In spite of the complexity of the data formats used by collaborations such as CMS, and our quarter-centruy infatuation with object oriented programming and C++ objects, in particular, the data that are ultimately used in a physics analysis are simply a collection of numbers each of which is in one-to-one correspondence with an access function that returns the datum: a simple type, typically, a floating point number or an integer. This may require indirection; for example, the reco::PFTau class in CMSSW has a method called jetRef() that returns a C++ object, but the latter has a method that returns the charged hadron energy. Consequently, we can access that number using the compound method jetRef()->chargedHadronEnergy(). Sekmen argued , therefore, that a tool should be built that makes it possible for a user to call automatically any combination of these access functions, which ultimately return simple types, and thereby create the desired combination of data packaged in a ROOT file. In CMSSW these access functions number in the thousands.

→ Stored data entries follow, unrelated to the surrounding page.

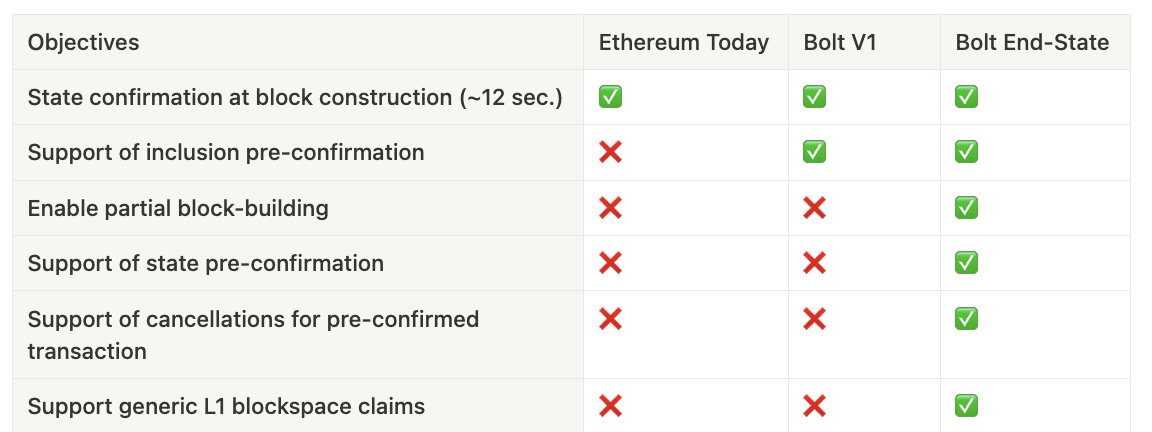Click Bolt End-State checkmark for inclusion pre-confirmation
The height and width of the screenshot is (432, 1152).
(x=966, y=152)
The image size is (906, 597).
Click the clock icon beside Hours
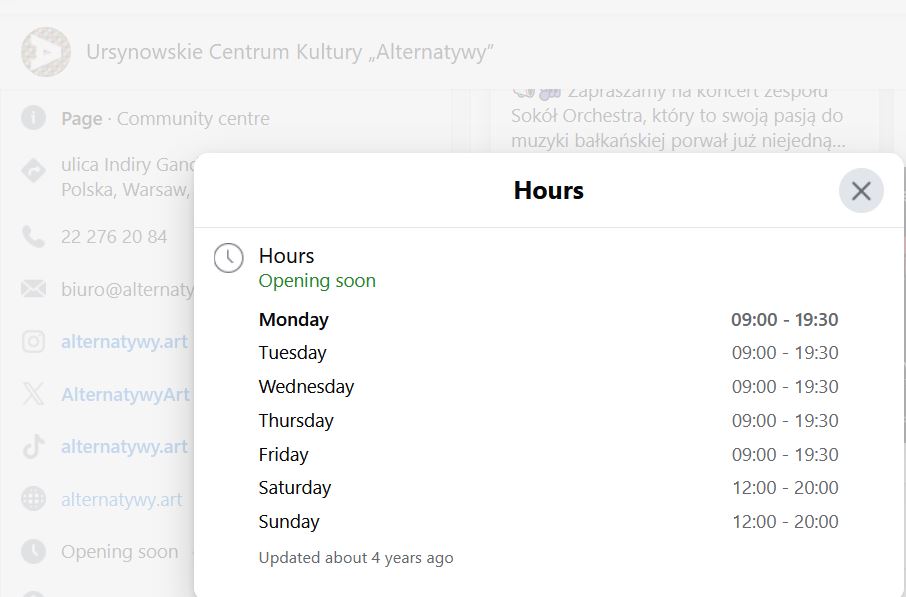click(x=229, y=258)
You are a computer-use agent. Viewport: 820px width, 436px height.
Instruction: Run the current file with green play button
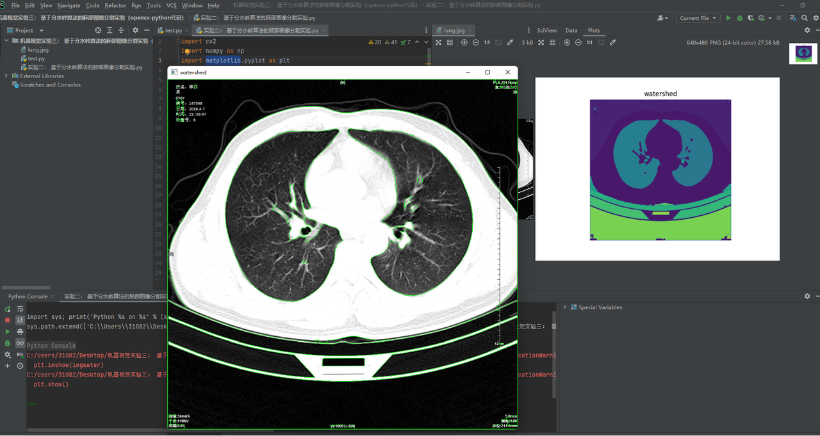coord(728,18)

TNM, which was developed by Harrison Prosper and Sezen Sekmen starting in 2009, is the first realization of this idea and the first step towards the ultimate goal of creating an online portal, with something like TNM as a backend, in which access to particle physics data would be a matter of making intuitive queries about what data are available, learning their provenance and meaning, selecting them, pressing a button and creating an ntuple that can be transparently accessed using ROOT or whatever ROOT evolves into.

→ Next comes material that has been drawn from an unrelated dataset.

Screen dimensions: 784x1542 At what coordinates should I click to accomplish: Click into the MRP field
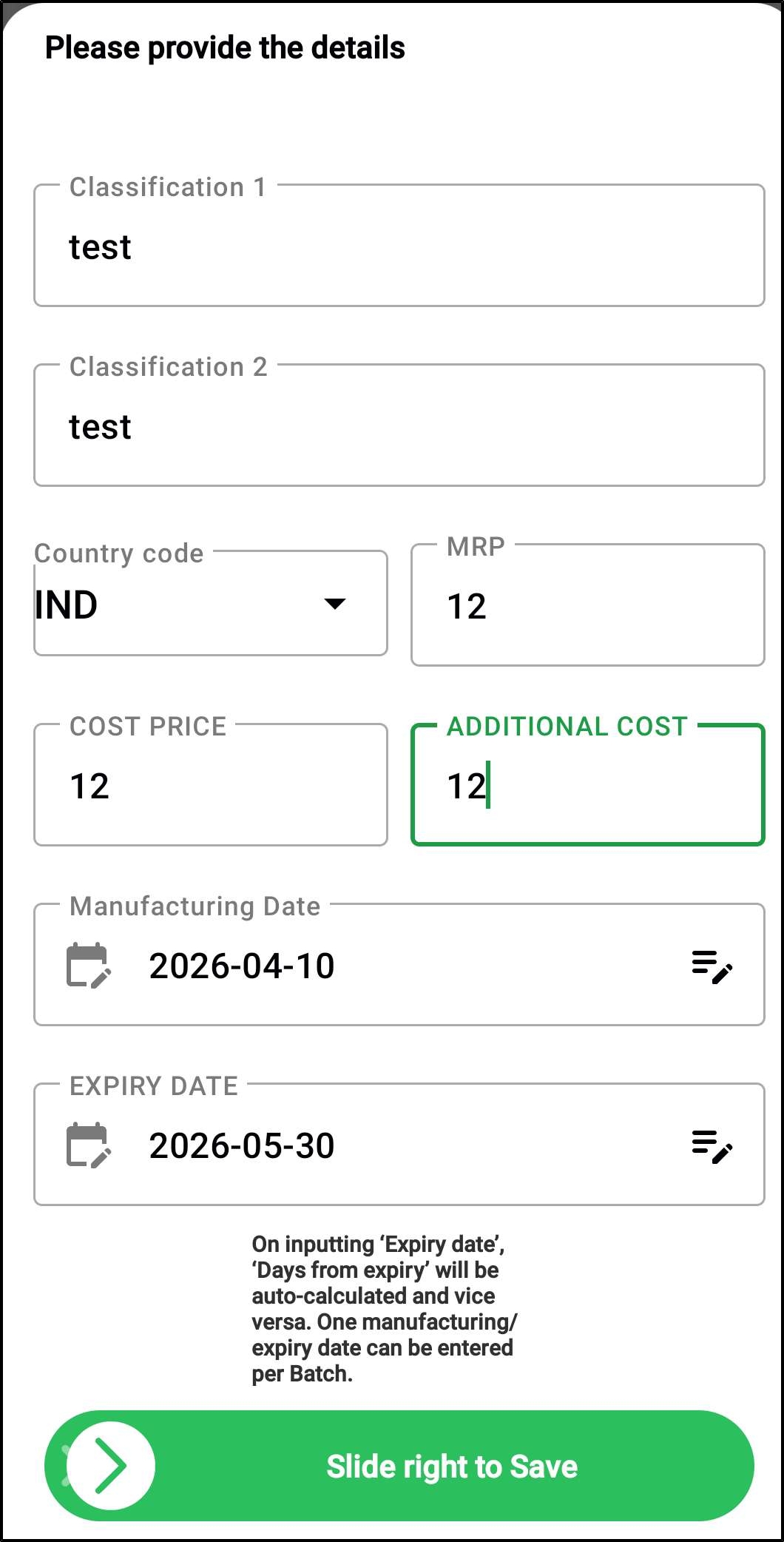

TODO: UPDATE DOCUMENTATION

Documentation

Detailed documentation of TNM including installation instructions and simple and advanced use cases is provided in TheNtupleMaker.pdf (also found under docs/).

Installation

Here, instructions are provided for installing TNM within a docker container (a secure software environment isolated from the host), specifically one that provides access to the CMS open data consistent with CMSSW version CMSSW_5_3_32. (Note that TNM can be used with any version of CMSSW built using ROOT 5.) The instructions are for a Mac, which in addition to docker requires an installation of XQuartz. When active, XQuartz makes it possible for graphical user interfaces to be used within a docker container (that is, it provides X11 forwarding).

1. Configure XQuartz

Run XQuartz (which is located in Applications/Utilities). Click on the XQuartz menu item (generally, at the left of the menubar), then select Preferences. Under the Security tabe check Allow connections from network clients. Exit XQuartz and re-run it to ensure that the settings have taken effect. Now open a terminal window. In that window, be sure to make the host name of your laptop known to X11 using the command

xhost + `hostname`

If that does not work, try restarting your Mac, restart the docker daemon if it doesn't start at boot time as well as XQuartz, and try again. (Note that the host name may already be known to X11. You can see this by executing the command xhost and checking the listing. The host name, if listed, may be in lowercase but this does not seem to matter.)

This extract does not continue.